# RCD510 firmware update



## dardares (Jul 13, 2011)

Hi,

Have a CC 2.0T 2011, whit the RCD510 car stereo. Today, because my car is on the dealer service department, the dealer lend me an Jetta TSI 2015, equipped whit the same stereo, except a phone button is present on it, and not in my car(but i've bluetooth whit the MFA). I've noticed the menu was not exactly the same color, and the bluetooth audio function, whit the same phone(Nexus 6) give me title of the music, but not in my car. 

I'm pretty sure it have been a way to get that new function whit an firmware update, but found it anywhere.

Thank!


----------



## teknodogg (Nov 19, 2013)

http://www.my-gti.com/3148/volkswagen-media-device-interface-mdi-firmware-upgrades

try the MDI 0530-0546 KW22-2012 file and see if that'll work with yours


----------



## dardares (Jul 13, 2011)

thank for the link, will try this.

How i can install it?
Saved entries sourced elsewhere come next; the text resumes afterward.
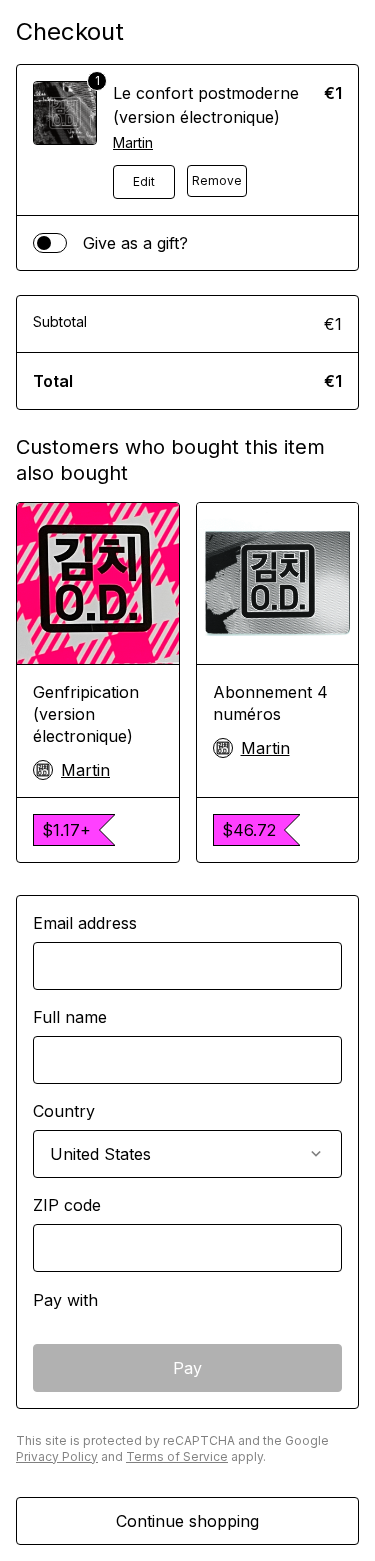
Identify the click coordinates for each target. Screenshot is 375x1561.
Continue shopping (187, 1521)
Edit (144, 181)
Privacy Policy (57, 1456)
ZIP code (67, 1205)
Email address (85, 923)
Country (64, 1111)
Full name (70, 1017)
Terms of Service (177, 1456)
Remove (217, 180)
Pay (187, 1368)
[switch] (50, 243)
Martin (133, 142)
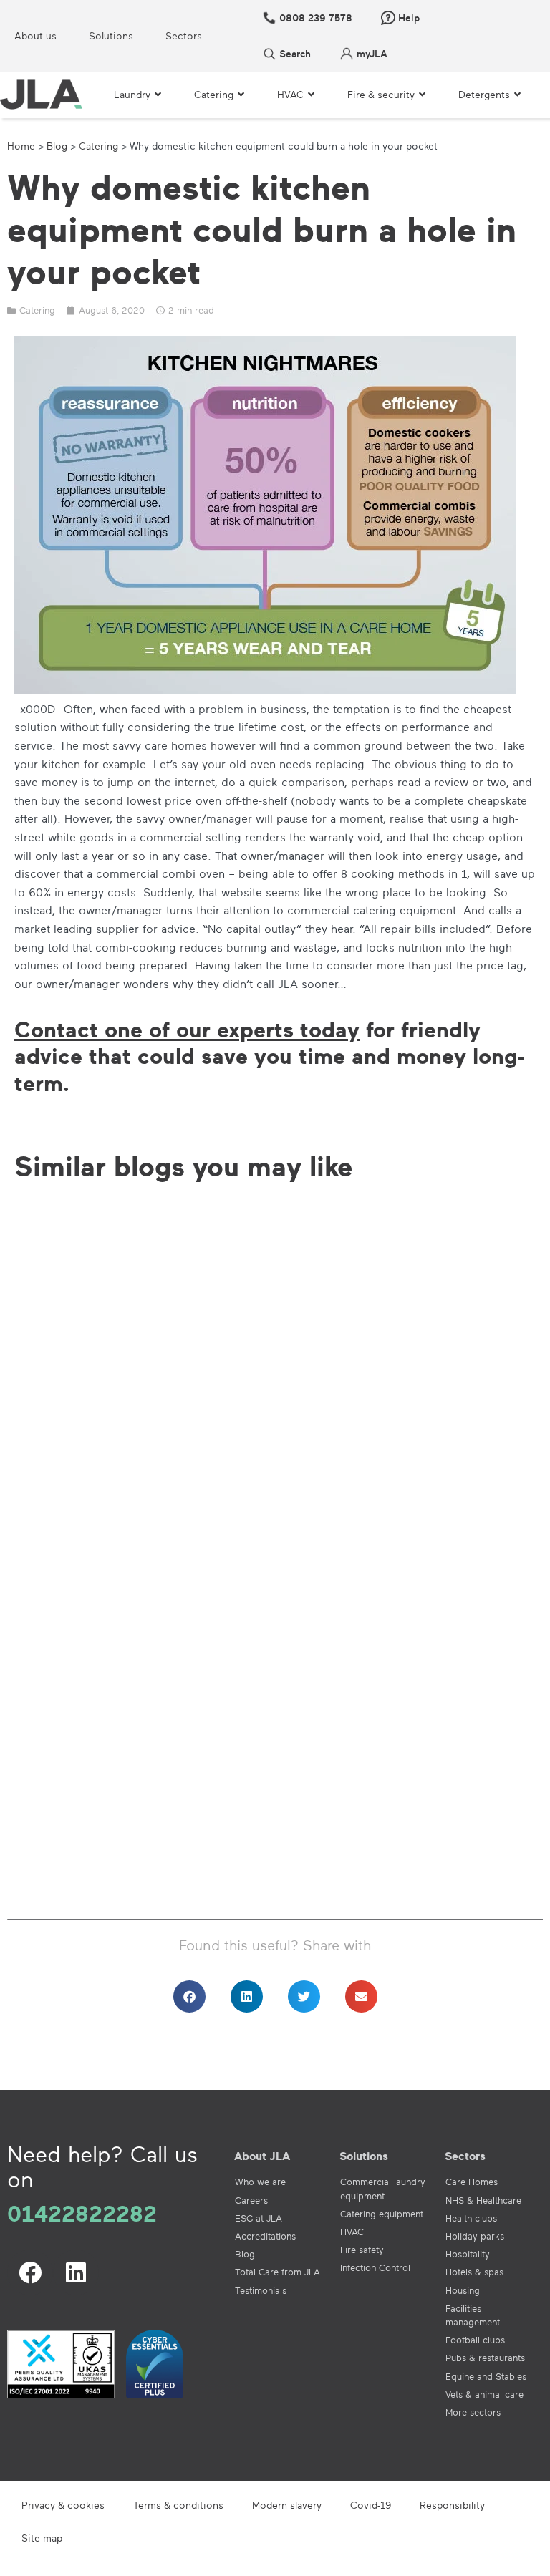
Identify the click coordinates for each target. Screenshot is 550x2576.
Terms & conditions (178, 2505)
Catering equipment (381, 2213)
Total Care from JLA (277, 2271)
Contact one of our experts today (187, 1028)
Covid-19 (370, 2505)
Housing (462, 2290)
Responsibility (452, 2505)
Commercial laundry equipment (382, 2188)
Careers (251, 2200)
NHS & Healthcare (483, 2200)
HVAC (352, 2231)
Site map (41, 2538)
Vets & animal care (484, 2394)
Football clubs (475, 2339)
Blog (57, 146)
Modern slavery (287, 2505)
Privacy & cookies (63, 2505)
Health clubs (471, 2218)
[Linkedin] (76, 2272)
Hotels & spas (474, 2271)
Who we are (260, 2181)
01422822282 (82, 2213)
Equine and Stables (485, 2376)
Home (21, 146)
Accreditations (265, 2236)
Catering (98, 146)
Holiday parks (474, 2236)
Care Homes (471, 2181)
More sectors (473, 2412)
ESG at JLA (258, 2218)
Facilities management (472, 2315)
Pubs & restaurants (485, 2357)
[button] (189, 1996)
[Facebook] (30, 2272)
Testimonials (260, 2290)
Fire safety (362, 2249)
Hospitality (467, 2254)
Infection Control (375, 2267)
It tell about usb cable, but in the MDI have only the iPhone cable, no any other cable came whit the car!


----------



## teknodogg (Nov 19, 2013)

http://vw10.drivergear.vw.com/Catalog/Vehicle_Accessories/CC/Communication/000051446B

maybe that piece??? I'm not sure...I have not try this myself


----------



## teknodogg (Nov 19, 2013)

did you find your MDI port?....get a MDI to USB cable?
did you try to update it? how did it go??


----------



## dardares (Jul 13, 2011)

It's doesnt work

Envoyé de mon Nexus 6 en utilisant Tapatalk


----------



## teknodogg (Nov 19, 2013)

so you got a mdi cable and update it but it doesn't work?
maybe just take it in the dealership during oil change or service then ask them to update it then?


----------